A cultural resource site survey along this section of coast had the potential to provide important data for several reasons: (1) sites there would document the late prehistoric and historic utilization of the land and its resources by the ancestors of the Iñupiat now living in Point Lay and Point Hope; (2) potentially, very early sites might be found in the area, as the hills there represent the first significant uplands reached by ancient peoples traversing across Beringia; (3) contrary to the situation along much of the coast elsewhere in northern Alaska, the rate of coastal erosion appeared to have been relatively slight for a long time and thus the possibility existed that sites of some antiquity might be found right along the coast; (4) in recent times, this section of coast had not been the scene of resource development of intensive subsistence hunting and thus archaeological sites might have been spared the adverse human impacts that have occurred elsewhere in northern Alaska, and (5) recent fossil fuel exploration activities in the area (especially for coal south of Cape Sabine) suggested that energy development activities in the near future might put cultural resource sites at risk.
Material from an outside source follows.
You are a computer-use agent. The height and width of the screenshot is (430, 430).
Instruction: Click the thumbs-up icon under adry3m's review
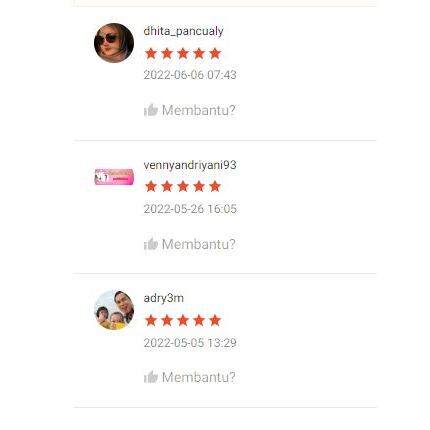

The proposed project, as presented to the North Slope Borough Planning Department, called for a field survey of the coast between Icy Cape and Cape Lisburne. The expertise of an archaeologist with considerable experience in northern Alaska, an ethnohistorian who had engaged in several other traditional land use site documentation surveys, and local Iñupiat elders having long familiarity with the land and its resources were to be combined to allow the broadest and most detailed site documentation possible. As part of the preparation for analyzing the recovered data, a search was to be conducted for major archival sources on historic White exploration and utilization of the area. While in the field, ethnographic data collection was to focus on securing a relatively detailed life history of one or two key Point Lay elders in order to provide an historical context for the data on site use through time.
The present study presents the results of the Point Lay cultural resource site survey. Data presented in the study derive from many different sources. The view of the Point Lay area and its inhabitants as seen through the eyes of explorers and other outsiders is balanced by a brief ethnographic sketch based on both historical and cultural resource specialists' accounts. The recent history of the area is portrayed through a series of narrative sketches edited from taped interview with local cultural resource specialists. Correspondingly, physical descriptions of traditional land use sites are given cultural and historical context by those local people who have long had ties to the land.